ストーリー陸上

女子マラソン 野上恵子「33歳 遅咲きランナーの"挑戦"」

2019-09-06 午前 09:25

女子マラソンの野上恵子選手。厳しい暑さの中で行われた去年のアジア大会で銀メダルを獲得し、ことし9月のマラソン代表選考レース「MGC=マラソングランドチャンピオンシップ」への出場を決めました。

33歳の遅咲きのランナーは、東京オリンピックへ向けて「挑戦」というキーワードをあげました。(長崎放送局 アナウンサー 森田哲意/記者 西田理人)

競技人生は「挫折」の連続

 

野上選手は長崎市の実業団に所属。

MGCに出場するライバルの多くが海外で高地合宿などを行う中、地元長崎で練習を続けています。

 

 

野上選手の競技人生は「挫折」の連続でした。高校は有数の強豪校に進みましたが、けがで全国の舞台では走れませんでした。卒業後に進んだ所属チームは廃部に。たび重なるケガにも苦しみましたが、そのたびに挫折を乗り越えてきました。

 

 

そんな野上選手が、弱い自分も強気な自分もすべてをさらけ出せるのが、家族への手紙です。

 

 

そこにつづられたことば。

「足が痛いです。でもまだ諦めていません」。「しぶといです」。

 

 

母の由美子さんは、野上選手に寄り添ってきました。

母の由美子さん

悔いのないように、持っている力を出し切ってほしい

去年のアジア大会が"新たな挑戦の始まり"に

 

野上選手を一躍、全国区にしたのが銀メダルを獲得した去年のアジア大会。このレースは野上選手にとって新たな挑戦の始まりでした。

レース中盤で優勝した選手がスパート。その背中を追いかけることができなかったからです。

 

 

野上選手は、スピード強化を課題にあげました。

野上恵子選手

1位の選手のスピードに対応できなかったというのがすごく悔しくて、世界との差を痛感した

 

 

その後の強化合宿。野上選手は厳しい練習メニューに取り組みました。

野上恵子選手

誰よりも練習したと思えたら気持ちよく走れるので、目標に向かって頑張っていきたい

 


スピードの感覚を身体に覚えこませるための2キロ走は、これまでより速いペースを設定し、繰り返しました。

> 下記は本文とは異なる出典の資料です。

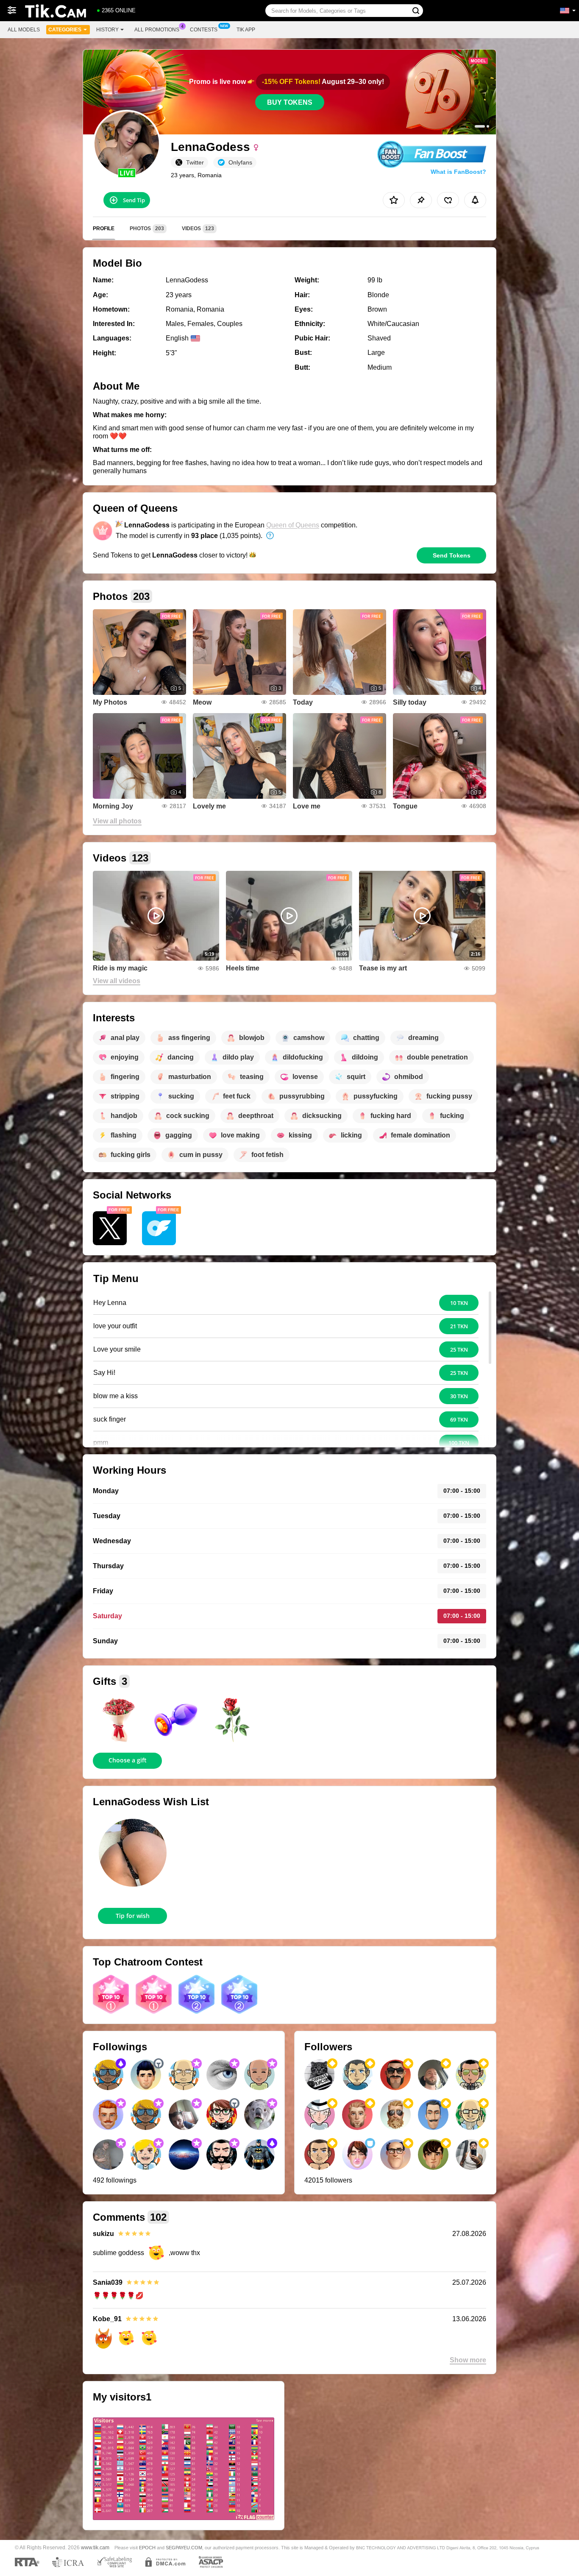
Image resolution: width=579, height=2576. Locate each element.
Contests (203, 30)
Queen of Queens (292, 525)
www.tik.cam (95, 2547)
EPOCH (147, 2547)
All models (24, 30)
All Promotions (156, 30)
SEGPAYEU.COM (184, 2547)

苦労してきた分、そこから“立ち上がる強さ”が自分にある

5月の仙台国際ハーフマラソン。ここで野上選手が、トレーニングの成果を発揮します。MGCに出場する選手もいるなか、スピードに乗った走りで、最後まで先頭を譲りませんでした。

 

 

自己ベストを2分近く更新して優勝。勝負のMGCへ、確かな手応えをつかみました。

 

野上恵子選手

いろんな苦労をしてきた分、落ち込んで、だめな自分とかもいっぱい知っているんですけど、そこから“立ち上がる強さ”も自分にはある。

 
 

 

9月15日に行われる東京オリンピックのマラソンの代表選考レース、MGCに向けて意気込みを語ります。

野上恵子選手

東京オリンピックの代表権は、自分の力を出し切らないとつかみ取れないものだと思っているので、挑戦者だと思って走りたい。